The Boyfriend visited over the weekend. As an ophthalmologist, his life is the rat race
too. On-call, off-call rounds: It’s my first language; however, what else can I do except to take it in. It is difficult enough to handle, not to mention that I’ve once again fallen for a beautiful man who isn’t in the same town as me. Most likely, we meet every week for a few hours. The daily struggles, joys, and tribulations are shared via text and, sometimes, by phone. It is difficult for me to accept that at the end of a tiring day, I can return home to an empty house overlooking the magnificent city and am soothed with a bottle of half-empty wine.

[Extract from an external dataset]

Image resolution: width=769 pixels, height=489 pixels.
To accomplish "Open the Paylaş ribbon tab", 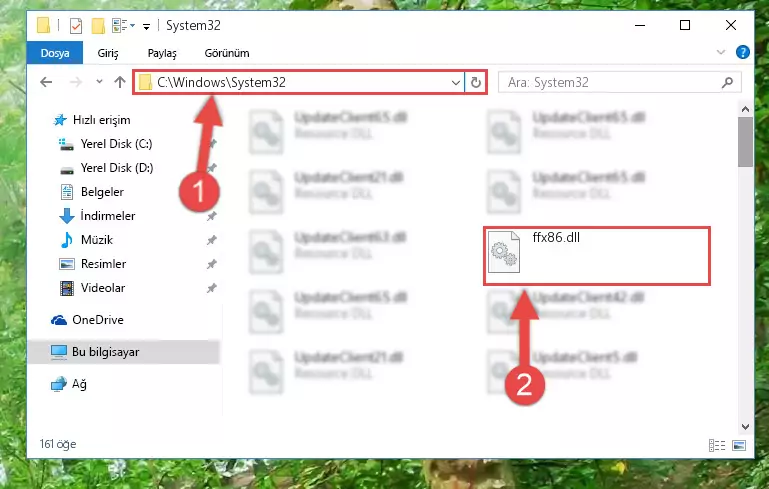I will click(x=162, y=53).
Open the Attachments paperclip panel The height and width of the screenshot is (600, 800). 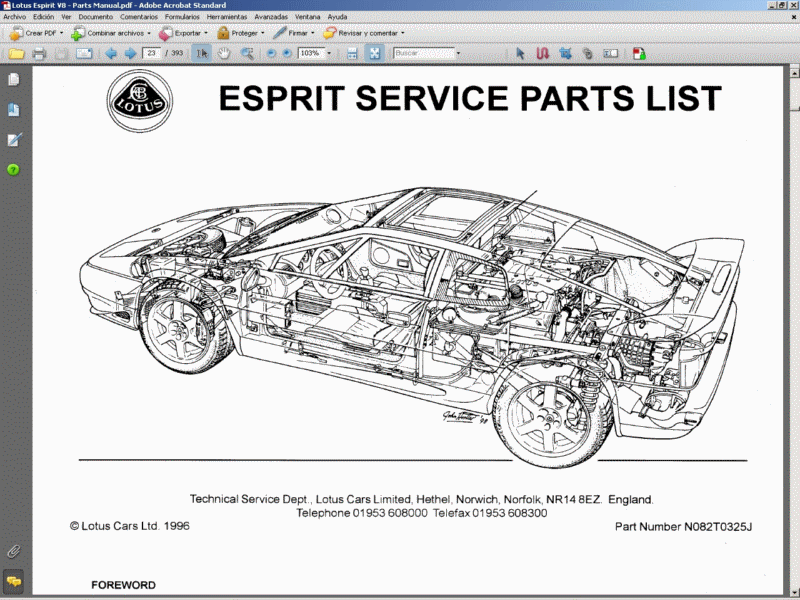[14, 552]
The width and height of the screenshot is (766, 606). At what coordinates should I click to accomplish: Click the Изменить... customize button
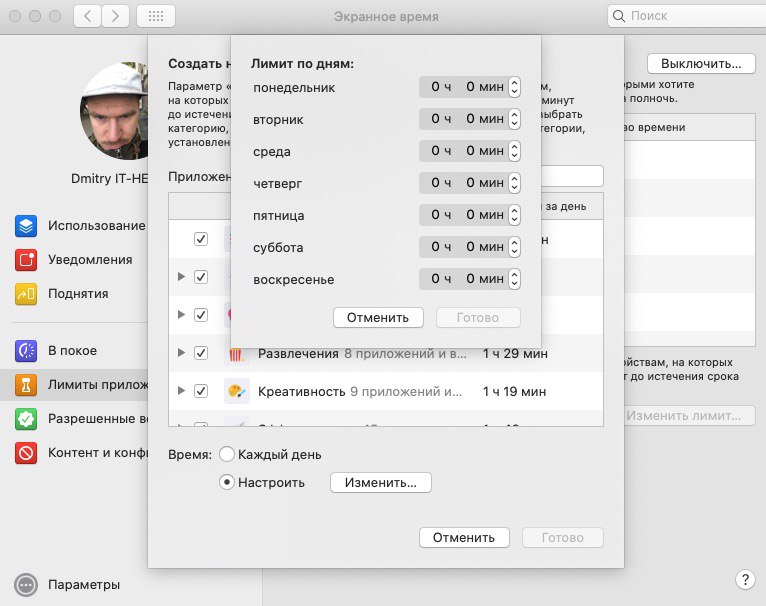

The gap and insecurity of the relationship leave me clinging to the wall of steel, which I am sticking to. I refuse to surrender all of me. Some secrets remain a secret. I sift the tiny collection of pill and vitamin bottles into a cabinet when guests come to the home. The real reason for this is because I’m in awe of the buy Adderall pills that I feel have passed their expiration date. Not only have I relapsed from daydreaming and daydreaming, but I am also unsure if the ADHD medication is at the root of my irritability and moodiness.
The only thing I’ve had has been a pen or paper. I’ve resorted to writing down conversations in a notebook and referring to dates and names to ensure that I won’t be accused of not being attentive. With the demands of my new job, my daily life has fallen to the wayside, and I’ve resorted to outsourcing. The entourage includes the housekeeper with a salary of $65; laundry costs $8, and the food service, which offers delivery from door to door for $56.
It is also the expense of replacing items lost like the umbrella, lipstick, or pen. I think I sweat and beat myself up for the things I think are silly. They are not reversible or repairable, But what about losing track of all those email messages during work hours or forgetting to meet some of the upcoming deadlines. I am afraid that the day will come when the boss and team members look at the piles and piles of rubbish and wonder what went wrong, which is the same for The Boyfriend.
At present, I am secure on the anonymous island and a space where I can struggle with the notebooks and organizers, as well as the guilt and shame on my shoulders. It’s a lonely struggle indeed.